The following guidelines for performing spinal procedures in anticoagulated patients are based on the second American Society of Regional Anesthesia and Pain Medicine (ASRA) Consensus Conference on Neuraxial Anesthesia and Anticoagulation in 2003.80 Warfarin therapy should be discontinued 4 to 5 days before spinal procedures and the international normalized ratio (INR) should be within normal range at the time of the procedure. Thienopyridine derivatives, (e.g., clopidogrel, ticlopidine) should be suspended 7 days and 14 days, respectively, prior to spinal procedures to allow for recovery of primary and secondary platelet aggregation and platelet-fibrinogen binding.

Low-molecular weight heparin should be held for at least 12 hours before the procedure in thromboprophylactic dosing and at least 24 hours in therapeutic dosing. Aspirin and nonsteroidal antiinflammatory drugs have not been found to have any contraindications for spinal procedures. It may be prudent to discontinue full dose aspirin therapy for 10 days in patients undergoing interlaminar procedures.

Dural Puncture

During interlaminar epidural injections, the dural sac is at risk. Transforaminal injections place the dural root sleeves at risk. Nonfluoroscopically guided interlaminar injections have increased incidence of dural puncture with prevalence up to 5.0% in cervical epidural injections.84 Dural puncture is reportedly rare when the procedure is performed by “expert” interventionalists.85 Minor complications, including headache secondary to dural puncture occurred in less than 0.5% in more than 4300 procedures. Dural puncture may occur with more frequency in the cervical spine above C7 and at L5-S1. In both areas there may be a paucity of epidural fat with the dural sac juxtaposed against the flaval ligament. Failure to recognize subarachnoid spread results in injection of anesthetic and steroid into the subarachnoid or subdural space. Delivery of anesthetics in sufficient quantity and concentration may produce significant spinal block, most serious at cervical levels where the block may impair respiration. These misadventures are avoided by selection of appropriate target, proper needle, good visualization, a cooperative, comfortable—but minimally sedated—patient and precise technique.

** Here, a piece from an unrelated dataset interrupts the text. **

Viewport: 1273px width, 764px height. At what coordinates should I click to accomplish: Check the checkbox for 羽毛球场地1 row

Subdural injections between the dural and arachnoid layers are rare but can and do occur. The injectionist must be able to recognize contrast injection into this space as noted by a cystlike appearance. Contrast injected into the subdural space can often be completely aspirated, which is not possible with subarachnoid or epidural injection.

Spinal Cord Puncture

Minimal direct cord injury occurs if there is puncture of the spinal cord. Injection of any solution into the substance of the cord is a major problem. Injury is proportionate to the volume of injectate. Direct puncture of the cord provokes pain and altered sensation in most subjects. Injection of solution into the substance of the cord adds to the trauma with ischemic pressure injury at the site of the injection in the cord. Hodges reported two cases of cervical cord injury secondary to cord injection. Both patients were heavily sedated an unable to respond.86 Severe thoracic cord injury occurred when a low thoracic epidural injection was performed under general anesthesia.87 Some cord punctures may not provoke pain.88 Mayall reported permanent paraplegia resulting from multiple attempts at thoracic epidural injection in an awake patient. No lateral view was used during the procedure.89 Surgery subsequently revealed multiple punctures of the cord. These complications are technical misadventures. They are minimized by careful attention and precise technique.

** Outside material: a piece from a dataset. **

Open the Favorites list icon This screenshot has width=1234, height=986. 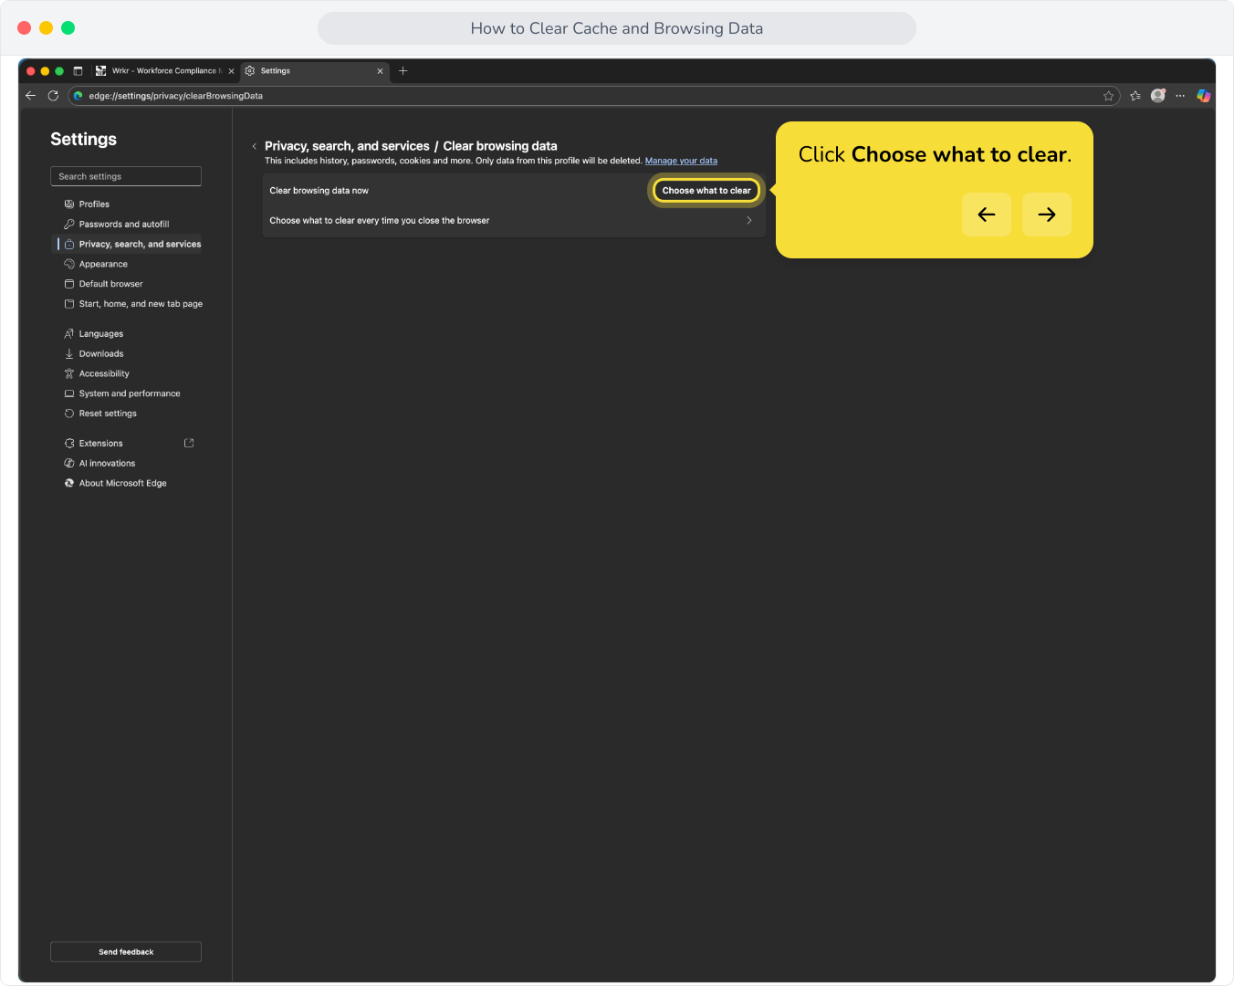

Brain and Spinal Cord Infarct

Arterial filling during transforaminal injections has been rarely reported. Only two cases of cervical medullary artery filling during transforaminal injection have been reported.90,91 In both instances medullary artery filling was recognized during real time fluoroscopy and confirmed, in one instance, with digital subtraction angiography (DSA). Both procedures were aborted without further incident. A single case of lumbar radicular/medullary artery filling during transforaminal injection has been published.92 Filling of a small artery in the central canal during a right S1 transforaminal injection was recognized during real time fluoroscopy, but demonstrated more dramatically with DSA.

Transforaminal injections are hazardous because of important arterial structures in the target field. Delivery of a particulate steroid into an artery may result in embolization of particles, larger than capillaries, with subsequent ischemia and/or infarct of the perfused tissue. There were nonpublished, anecdotal reports of catastrophic neurologic complications associated with epidural injections circulating during the last decade. Brouwers and colleagues reported the first such occurrence in 2001.93 The central cervical spinal cord infarct occurred in conjunction with a fluoroscopically guided C6 transforaminal injection. This was likely the result of embolization of the anterior spinal artery watershed by way of a reinforcing cervical medullary artery.37

The next year Houten and colleagues reported the first cases of lower thoracic and conus infarct occurring as a result of lumbar transforaminal injections.94 Two injections were performed at the L3-4 level, one on the left, the other on the right. The third was an injection at S1. The authors implied probable injection into an aberrant artery of Adamkiewicz.

A more likely hypothesis is injection into lumbar or sacral radiculomedullary arteries. In 1971, Lazorthes reported observing a well-developed anastomotic circulation to the conus and distal thoracic cord by way of lumbar and sacral arteries. In an experimental study, colloid material was injected into the aortic circulation, below the origin of the artery of Adamkiewicz and was subsequently identified in the distal cord and conus of the experimental animals.41 He postulated that these colloid emboli reached the anterior spinal artery circulation by way of reinforcing lumbar and sacral radiculomedullary arteries.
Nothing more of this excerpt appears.